▶ [Pixel coordinate grounding data]
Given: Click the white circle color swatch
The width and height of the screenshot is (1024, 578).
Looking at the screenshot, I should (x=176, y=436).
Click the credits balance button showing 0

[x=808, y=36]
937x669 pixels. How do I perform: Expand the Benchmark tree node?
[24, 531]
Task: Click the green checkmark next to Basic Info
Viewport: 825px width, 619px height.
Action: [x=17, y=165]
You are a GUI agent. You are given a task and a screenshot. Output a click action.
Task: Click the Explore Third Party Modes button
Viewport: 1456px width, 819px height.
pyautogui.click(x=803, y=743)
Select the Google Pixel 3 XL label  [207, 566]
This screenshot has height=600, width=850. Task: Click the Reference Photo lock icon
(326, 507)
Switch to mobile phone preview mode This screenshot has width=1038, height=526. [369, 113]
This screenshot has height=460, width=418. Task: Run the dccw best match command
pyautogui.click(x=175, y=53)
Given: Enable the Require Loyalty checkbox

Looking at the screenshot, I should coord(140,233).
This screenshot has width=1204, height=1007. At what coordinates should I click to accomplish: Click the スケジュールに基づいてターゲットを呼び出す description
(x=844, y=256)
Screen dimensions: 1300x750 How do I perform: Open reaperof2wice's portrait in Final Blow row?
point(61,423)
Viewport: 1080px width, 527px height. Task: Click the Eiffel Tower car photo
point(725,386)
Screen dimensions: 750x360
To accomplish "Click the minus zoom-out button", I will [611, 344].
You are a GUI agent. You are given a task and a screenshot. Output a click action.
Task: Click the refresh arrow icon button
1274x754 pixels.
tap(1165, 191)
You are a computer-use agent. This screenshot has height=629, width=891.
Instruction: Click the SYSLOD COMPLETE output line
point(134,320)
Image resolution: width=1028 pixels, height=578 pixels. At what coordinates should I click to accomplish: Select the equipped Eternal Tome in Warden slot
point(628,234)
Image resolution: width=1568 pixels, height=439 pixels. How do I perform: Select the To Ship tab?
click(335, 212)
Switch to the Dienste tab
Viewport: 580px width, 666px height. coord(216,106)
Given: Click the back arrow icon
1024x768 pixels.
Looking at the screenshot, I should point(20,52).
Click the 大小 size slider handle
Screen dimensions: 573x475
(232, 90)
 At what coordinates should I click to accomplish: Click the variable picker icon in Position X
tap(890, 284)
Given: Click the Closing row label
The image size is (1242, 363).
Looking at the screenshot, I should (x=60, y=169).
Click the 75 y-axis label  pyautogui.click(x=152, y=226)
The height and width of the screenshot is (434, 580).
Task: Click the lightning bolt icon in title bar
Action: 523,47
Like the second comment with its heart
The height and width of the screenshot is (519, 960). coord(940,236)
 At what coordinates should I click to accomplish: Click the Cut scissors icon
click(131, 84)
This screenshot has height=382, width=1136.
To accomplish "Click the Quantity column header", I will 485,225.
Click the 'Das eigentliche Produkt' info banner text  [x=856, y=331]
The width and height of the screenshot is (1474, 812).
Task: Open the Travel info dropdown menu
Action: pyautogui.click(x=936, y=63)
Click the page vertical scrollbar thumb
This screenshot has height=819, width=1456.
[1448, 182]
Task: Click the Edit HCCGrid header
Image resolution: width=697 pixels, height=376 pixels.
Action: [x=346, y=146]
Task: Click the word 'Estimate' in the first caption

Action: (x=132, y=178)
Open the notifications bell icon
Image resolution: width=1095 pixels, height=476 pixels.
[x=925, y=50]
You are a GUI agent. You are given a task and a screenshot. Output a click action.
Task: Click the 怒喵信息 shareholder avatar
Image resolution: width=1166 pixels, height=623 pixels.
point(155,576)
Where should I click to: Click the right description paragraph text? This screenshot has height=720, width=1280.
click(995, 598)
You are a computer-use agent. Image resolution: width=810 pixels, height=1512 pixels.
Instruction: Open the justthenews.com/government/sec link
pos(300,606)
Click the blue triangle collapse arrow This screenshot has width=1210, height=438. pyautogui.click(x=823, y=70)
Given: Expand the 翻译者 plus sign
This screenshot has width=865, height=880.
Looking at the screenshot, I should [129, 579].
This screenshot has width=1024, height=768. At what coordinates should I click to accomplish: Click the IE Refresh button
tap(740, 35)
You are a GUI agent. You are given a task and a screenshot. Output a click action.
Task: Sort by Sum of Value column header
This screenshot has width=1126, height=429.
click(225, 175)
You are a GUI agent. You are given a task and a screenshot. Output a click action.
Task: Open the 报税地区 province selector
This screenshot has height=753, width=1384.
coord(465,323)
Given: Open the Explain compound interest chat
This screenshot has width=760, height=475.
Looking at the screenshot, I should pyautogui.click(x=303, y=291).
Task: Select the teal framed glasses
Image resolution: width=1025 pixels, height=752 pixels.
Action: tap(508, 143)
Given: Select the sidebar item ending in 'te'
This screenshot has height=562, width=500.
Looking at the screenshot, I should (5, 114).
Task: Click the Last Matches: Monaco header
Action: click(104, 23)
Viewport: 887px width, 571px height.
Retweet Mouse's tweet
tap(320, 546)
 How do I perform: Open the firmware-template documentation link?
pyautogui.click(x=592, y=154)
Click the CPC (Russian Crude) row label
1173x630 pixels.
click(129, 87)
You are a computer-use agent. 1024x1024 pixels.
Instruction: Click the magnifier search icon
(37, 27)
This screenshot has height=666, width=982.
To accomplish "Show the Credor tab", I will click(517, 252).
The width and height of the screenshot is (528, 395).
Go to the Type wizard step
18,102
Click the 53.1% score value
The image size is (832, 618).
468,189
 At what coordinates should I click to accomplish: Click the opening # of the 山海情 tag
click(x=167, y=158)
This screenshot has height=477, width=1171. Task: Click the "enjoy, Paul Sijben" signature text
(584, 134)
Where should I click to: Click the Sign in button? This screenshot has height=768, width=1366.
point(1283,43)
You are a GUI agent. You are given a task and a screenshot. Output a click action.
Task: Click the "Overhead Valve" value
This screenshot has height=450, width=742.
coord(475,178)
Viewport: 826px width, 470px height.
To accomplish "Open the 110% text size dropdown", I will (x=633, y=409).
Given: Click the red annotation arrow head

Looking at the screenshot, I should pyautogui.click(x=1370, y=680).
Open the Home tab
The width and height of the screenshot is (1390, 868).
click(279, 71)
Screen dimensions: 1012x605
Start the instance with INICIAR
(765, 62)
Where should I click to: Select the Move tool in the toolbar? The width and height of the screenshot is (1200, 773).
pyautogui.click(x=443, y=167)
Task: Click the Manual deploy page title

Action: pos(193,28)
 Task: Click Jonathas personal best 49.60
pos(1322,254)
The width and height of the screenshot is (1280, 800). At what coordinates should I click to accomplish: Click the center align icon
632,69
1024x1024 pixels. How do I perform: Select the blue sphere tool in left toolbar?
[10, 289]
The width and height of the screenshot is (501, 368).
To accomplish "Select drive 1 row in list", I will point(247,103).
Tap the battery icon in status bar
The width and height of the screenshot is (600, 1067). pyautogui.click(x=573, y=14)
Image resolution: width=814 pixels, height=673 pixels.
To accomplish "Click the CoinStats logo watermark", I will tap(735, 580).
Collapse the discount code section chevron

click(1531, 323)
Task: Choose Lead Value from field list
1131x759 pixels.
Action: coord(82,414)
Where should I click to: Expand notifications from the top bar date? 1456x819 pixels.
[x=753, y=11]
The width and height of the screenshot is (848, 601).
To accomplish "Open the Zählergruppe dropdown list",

▶ [Exercise]
Where a line above contains the word "computer", copy that line.

▶ [Final answer]
You are a computer-use agent. This screenshot has height=629, width=891.
You are a computer-use agent. Image resolution: width=810 pixels, height=1512 pixels.
You are a computer-use agent. 1024x1024 pixels.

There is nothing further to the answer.